_What to do_.
Rename every occurrence of "Viewport" to "Display" in the records below, and write the records out again with nothing else changed.

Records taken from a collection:
============

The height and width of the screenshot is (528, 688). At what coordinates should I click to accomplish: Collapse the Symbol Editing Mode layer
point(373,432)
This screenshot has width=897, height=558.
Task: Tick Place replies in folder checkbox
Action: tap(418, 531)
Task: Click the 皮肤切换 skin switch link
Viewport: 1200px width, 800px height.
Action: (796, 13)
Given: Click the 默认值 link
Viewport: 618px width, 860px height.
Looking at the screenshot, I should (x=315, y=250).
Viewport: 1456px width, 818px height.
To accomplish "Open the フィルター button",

============

_Exercise result_.
The height and width of the screenshot is (528, 688). At what coordinates should I click to accomplish: Collapse the Symbol Editing Mode layer
point(373,432)
This screenshot has width=897, height=558.
Task: Tick Place replies in folder checkbox
Action: tap(418, 531)
Task: Click the 皮肤切换 skin switch link
Display: 1200px width, 800px height.
Action: (796, 13)
Given: Click the 默认值 link
Display: 618px width, 860px height.
Looking at the screenshot, I should (x=315, y=250).
Display: 1456px width, 818px height.
To accomplish "Open the フィルター button",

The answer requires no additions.